How can you avoid balance billing? First, make sure every person and every facility involved in your care is in your medical or dental network. Find in-network providers in the PEHP Provider Directory.
If you can’t avoid seeing an out-of-network provider, consider negotiating a price beforehand. It can help to know the in-network fee, which you can find using the cost tools available in your PEHP account.
Request to have a provider added to your network by filling out this form.
Some medical services and prescriptions require preauthorization before you receive treatment. To get preauthorization, your doctor must call PEHP (801-366-7555). Most doctors know how and when to do this, but it's your responsibility to verify. Otherwise, your benefits could be reduced or denied.
Learn More.When you seek care, your provider will send a bill to PEHP for payment of services. We send you an Explanation of Benefits (EOB) each time we process a claim for you or someone on your plan. The EOB is not a bill – it’s a summary of how your benefits apply to the service(s) you received.
In a nutshell, this is what the EOB tells you:
Billed Amount: The amount the provider charges for the service.
Allowed Amount: The contracted rate PEHP has with in-network providers.
Plan Paid: The amount PEHP is responsible to pay based on your cost sharing (coinsurance) plan. For example, your plan may pay 80% of the bill (after you meet your deductible) and you may pay 20%.
Your Responsibility: The amount you are responsible to pay the provider after PEHP has paid its portion.
To see your EOBs online, log in to your PEHP account and click on Claims History under the My Benefits menu. If you believe there is an error in your EOB, please contact us immediately via the Message Center in your PEHP account or call us at 801-366-7555.
Open Enrollment is the only time during the year that you can change your PEHP benefits and get additional coverage for you and your family for the upcoming plan year. Check with your employer to see when Open Enrollment is available to you. The only other time you can add or remove coverage during the year is if you have a MIDYEAR EVENT, such as a new baby, adoption, marriage, divorce, or loss of other insurance coverage.
Changes to who you cover on your plan can be made anytime during the year when it coincides with a Midyear Event – birth or adoption of a child, marriage, divorce, dependent reaches age 26, retirement, or Medicare enrollment. It’s important to notify PEHP immediately when you have a Midyear Event as there is a limited window to make these updates. Call us at 801-366-7555 or use the secure Message Center in your PEHP account.

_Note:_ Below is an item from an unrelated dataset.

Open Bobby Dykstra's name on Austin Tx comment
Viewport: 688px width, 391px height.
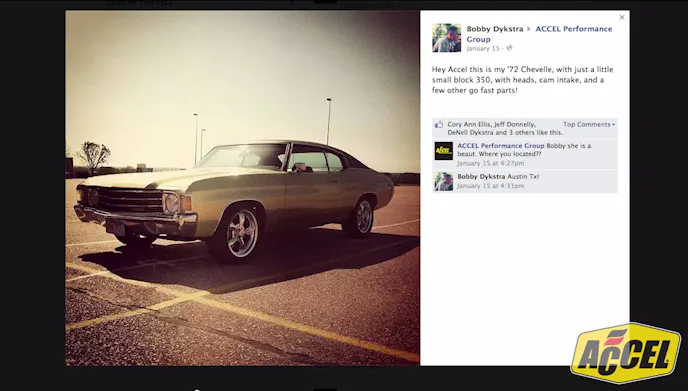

When you’re covered by two or more insurance plans, PEHP uses state guidelines to determine which plan pays your claims first. For example, your employer’s plan is primary for your claims and your spouse’s plan is secondary. The primary plan covers the major portion of eligible bills, and the secondary plan may cover any remainder. Double coverage does not stack coverage, but simply determines the sequence for paying a claim.
Coordination of benefits (COB) can be complex. Call us at 801-366-7555 and we can help you:
- Decide if you’re better on one plan or two.
- Understand how HSA rules apply to double coverage situations.
- Avoid getting stuck with medical bills due to confusion in coverages.
Remember to keep PEHP and any other insurance carrier informed when you or a family member add or lose insurance coverage. This helps ensure your claims are processed correctly to avoid unnecessary charges.